The Grand Wizard thought over what had been said. “Hmm, can you turn into Billy Mays?”

The changelings looked around at each other in confusion. “What’s a Billy Mays?” asked a changeling.

“Really?” said the outraged Grand Wizard, “You guys don’t know who Billy Mays is? Seriously what the fuck-”

*ZAP!*

Mosca’s scream of agony filled the chamber yet again. When the Grand Wizard uttered that last word, that curse word, sparks of lightning flew out of him and struck the large changeling. The smell of charred chitin began to fill The Pit. Each changeling glanced at each other nervously. Unless they wanted to end up like Mosca, someone had to find out what a Billy Mays was.

Finally one brave changeling, a former infiltrator for the hive, performed a spell to look into his mind. To her surprise, it was unprotected. She quickly accessed to his thoughts and transformed into the strange creature was currently on his mind.

“Hi, Billy Mays Here!” proclaimed the changeling now turned into sales legend. The Grand Wizard’s mood immediately cheered up. The changeling Billy Mays felt some positive emotion emitting from him. It wasn’t love but rather admiration. Whatever it was, she started to feed of the Grand Wizard’s admiration for Billy Mays.

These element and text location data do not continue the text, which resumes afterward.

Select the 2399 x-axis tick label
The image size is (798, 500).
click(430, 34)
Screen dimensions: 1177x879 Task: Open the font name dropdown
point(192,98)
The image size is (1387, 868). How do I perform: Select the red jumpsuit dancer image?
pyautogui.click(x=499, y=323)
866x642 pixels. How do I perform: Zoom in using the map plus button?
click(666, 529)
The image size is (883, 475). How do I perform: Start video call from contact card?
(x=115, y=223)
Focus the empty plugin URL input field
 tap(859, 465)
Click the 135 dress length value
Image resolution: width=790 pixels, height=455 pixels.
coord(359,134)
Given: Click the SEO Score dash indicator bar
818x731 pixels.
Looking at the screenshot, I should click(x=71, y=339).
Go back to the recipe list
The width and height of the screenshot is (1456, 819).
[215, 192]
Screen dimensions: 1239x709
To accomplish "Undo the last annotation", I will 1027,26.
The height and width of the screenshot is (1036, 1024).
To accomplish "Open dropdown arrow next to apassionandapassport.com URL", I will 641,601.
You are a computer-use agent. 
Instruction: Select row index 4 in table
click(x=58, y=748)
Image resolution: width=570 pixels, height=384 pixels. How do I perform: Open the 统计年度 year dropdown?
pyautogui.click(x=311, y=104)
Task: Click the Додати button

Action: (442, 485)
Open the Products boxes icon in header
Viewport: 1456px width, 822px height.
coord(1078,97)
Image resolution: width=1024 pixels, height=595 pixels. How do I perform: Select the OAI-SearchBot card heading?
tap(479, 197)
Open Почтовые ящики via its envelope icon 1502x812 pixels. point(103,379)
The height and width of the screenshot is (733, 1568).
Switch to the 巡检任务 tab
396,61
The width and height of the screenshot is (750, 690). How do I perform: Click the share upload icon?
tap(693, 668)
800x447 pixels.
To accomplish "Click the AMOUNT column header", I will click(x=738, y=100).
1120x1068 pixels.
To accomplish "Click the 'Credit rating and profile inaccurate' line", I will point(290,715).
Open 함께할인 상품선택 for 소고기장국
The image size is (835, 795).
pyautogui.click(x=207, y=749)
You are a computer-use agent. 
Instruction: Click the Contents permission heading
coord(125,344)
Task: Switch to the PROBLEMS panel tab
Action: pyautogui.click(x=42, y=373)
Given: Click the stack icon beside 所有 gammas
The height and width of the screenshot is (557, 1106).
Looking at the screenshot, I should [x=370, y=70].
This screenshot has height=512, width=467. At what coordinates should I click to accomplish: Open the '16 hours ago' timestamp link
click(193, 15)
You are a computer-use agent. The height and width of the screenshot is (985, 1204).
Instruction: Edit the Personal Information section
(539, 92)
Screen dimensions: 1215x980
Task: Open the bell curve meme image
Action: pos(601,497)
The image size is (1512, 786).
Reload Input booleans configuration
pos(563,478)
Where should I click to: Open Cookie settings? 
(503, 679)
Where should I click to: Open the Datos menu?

Apparently all of the other changelings sensed the positive emotion emitting from the Grand Wizard and followed her footsteps. Soon the Grand Wizard was standing in front a small squad of twelve Billy Mays. Each of them feeding of his admiration for the master salesman of Chipotlaway.

“Oh my god, this is totally awesome!” exclaimed Cartman, “This way cooler than Kyle’s lame elf army.”